Exercise objective —
Starting with the first line below, extract each line through the one that contains "Task: Toggle the sound mute speaker icon", inclusive, excluding pictures.

Saved entries:
------------

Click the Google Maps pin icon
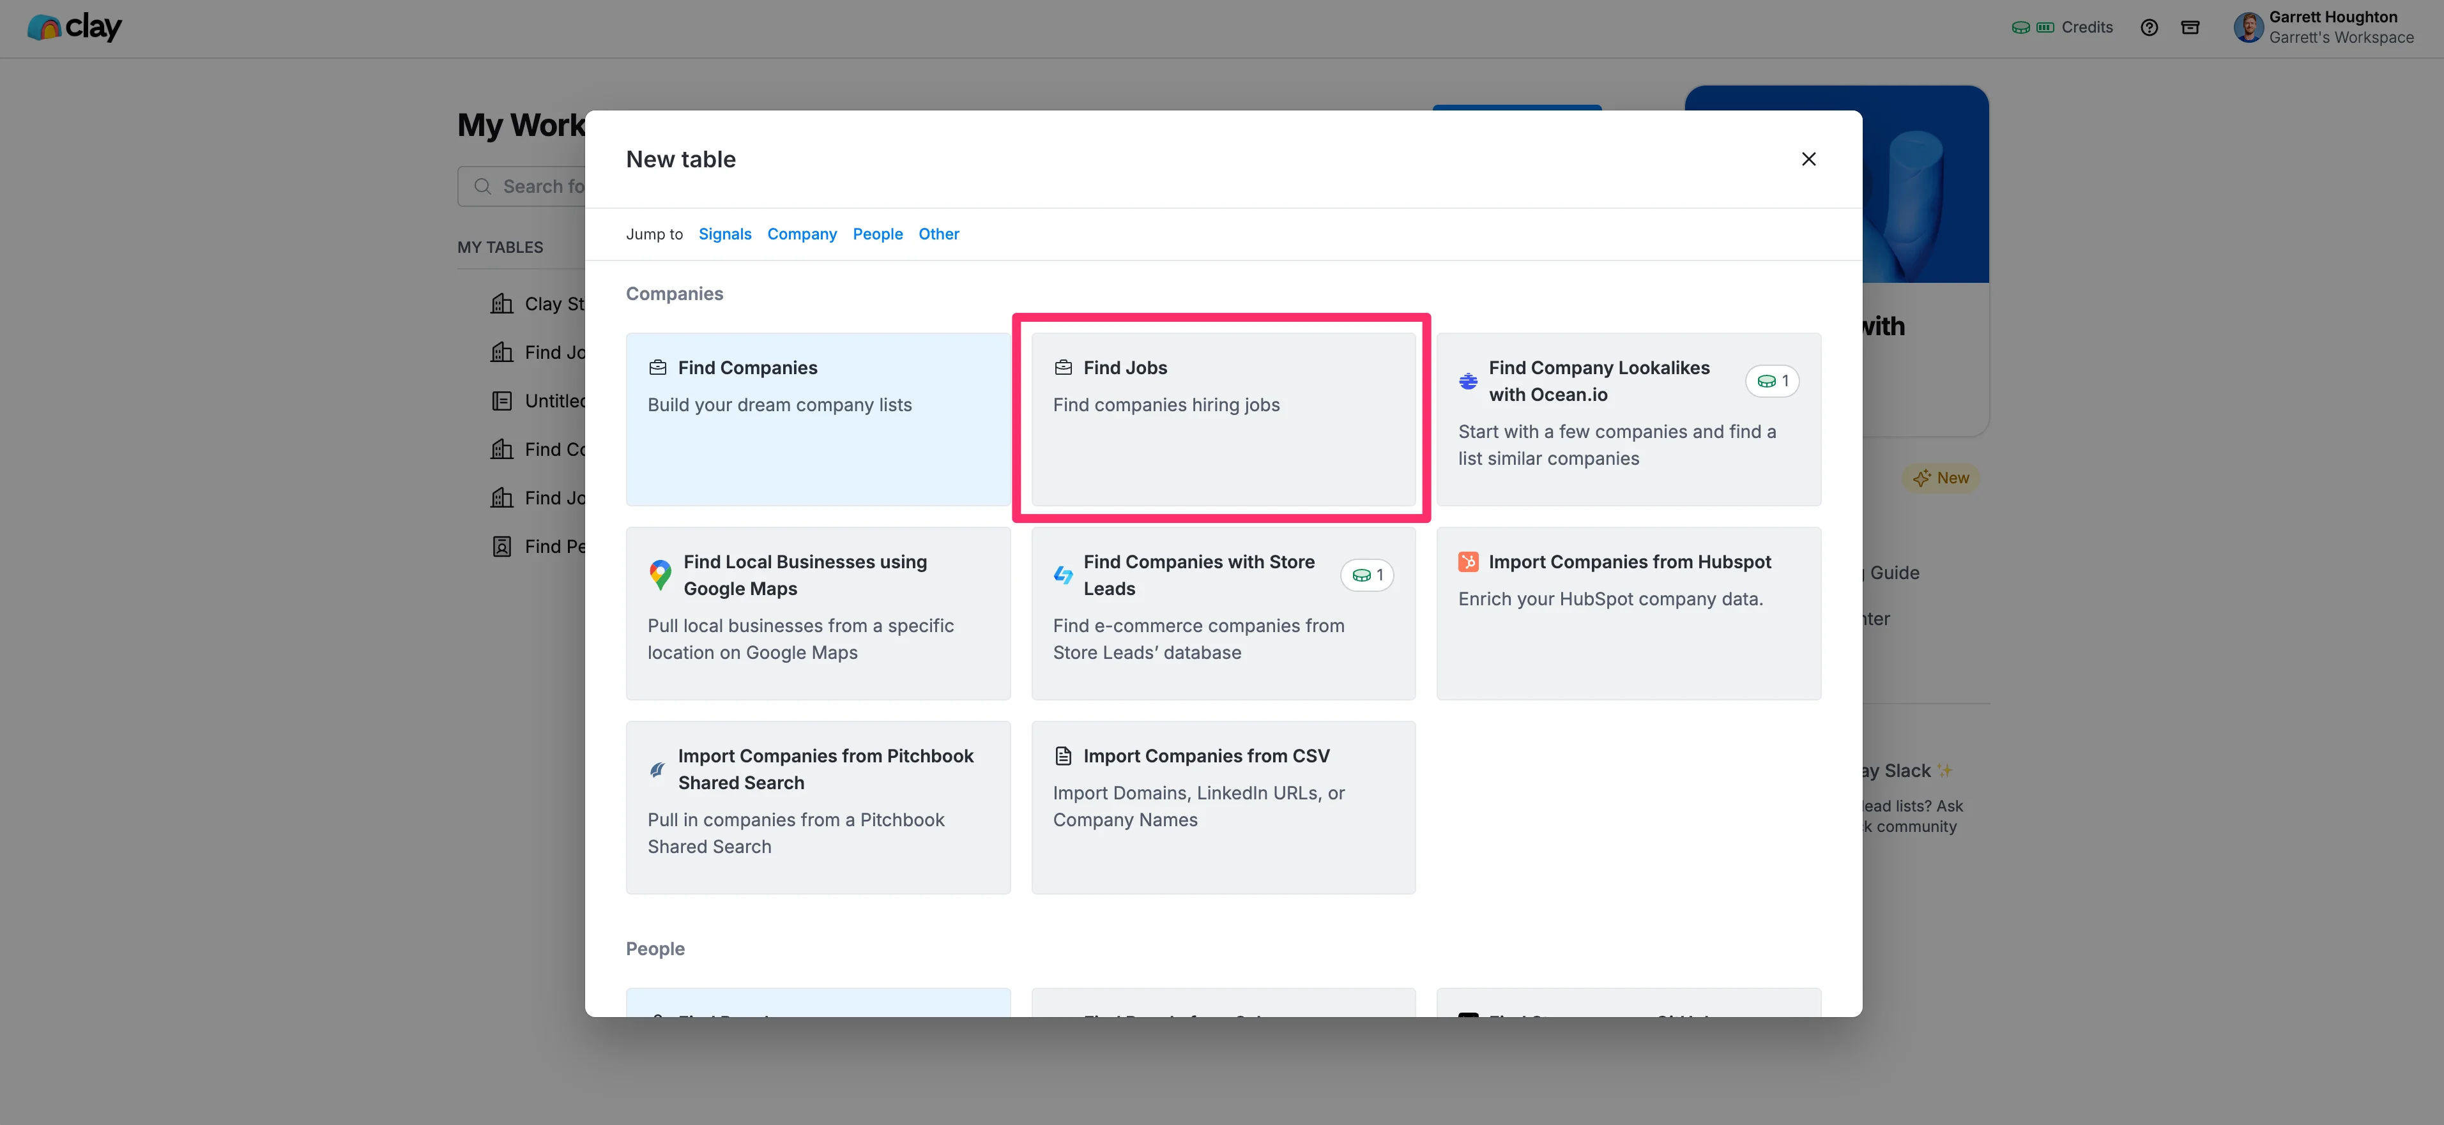The width and height of the screenshot is (2444, 1125). [660, 575]
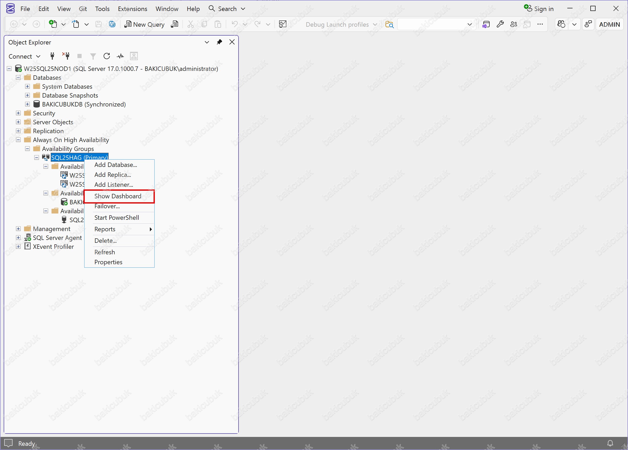The width and height of the screenshot is (628, 450).
Task: Click the empty toolbar search combo box
Action: pyautogui.click(x=432, y=24)
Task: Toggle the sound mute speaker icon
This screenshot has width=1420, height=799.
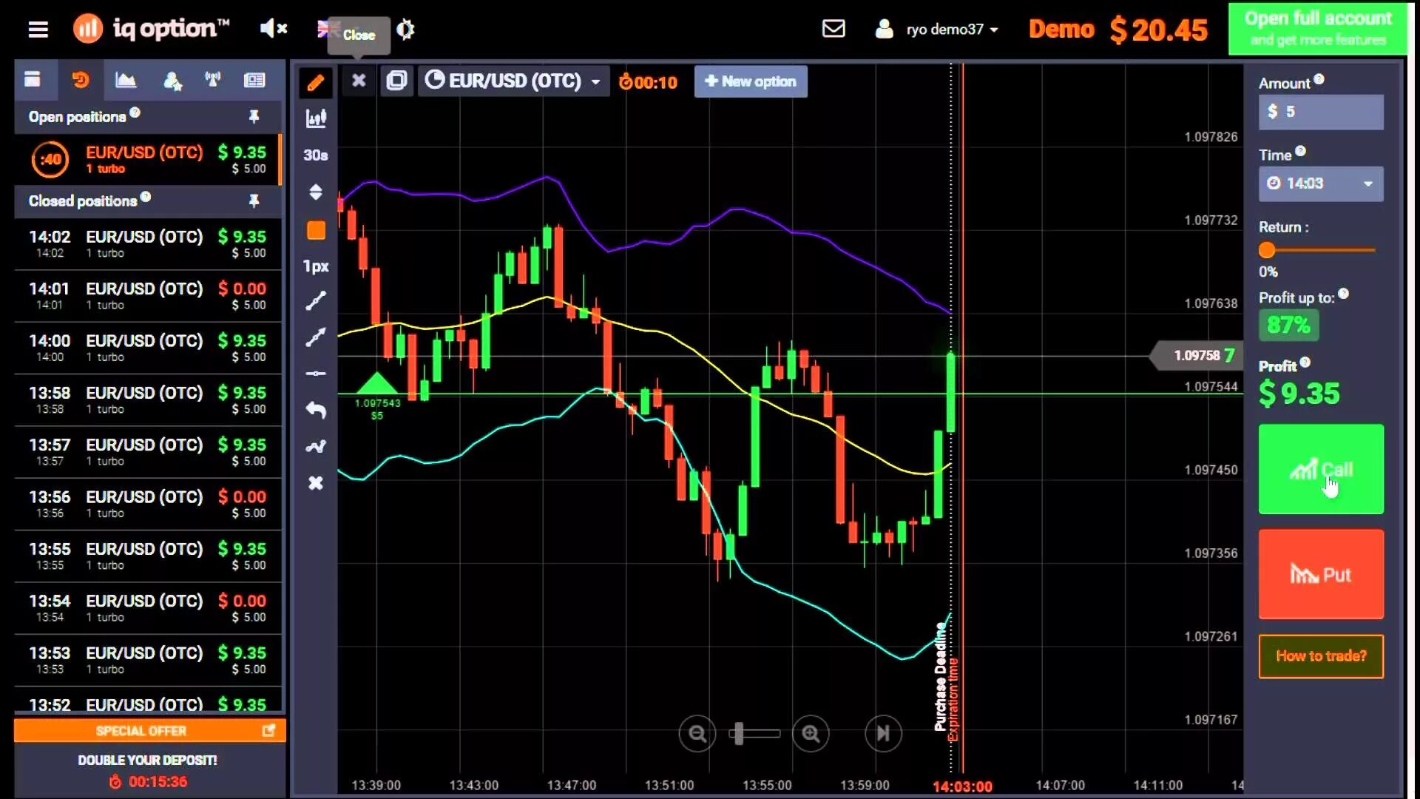Action: [x=273, y=29]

------------

Answer to this problem —
Click the Google Maps pin icon
The width and height of the screenshot is (2444, 1125). [660, 575]
The width and height of the screenshot is (628, 450).
Task: Click the empty toolbar search combo box
Action: pyautogui.click(x=432, y=24)
Task: Toggle the sound mute speaker icon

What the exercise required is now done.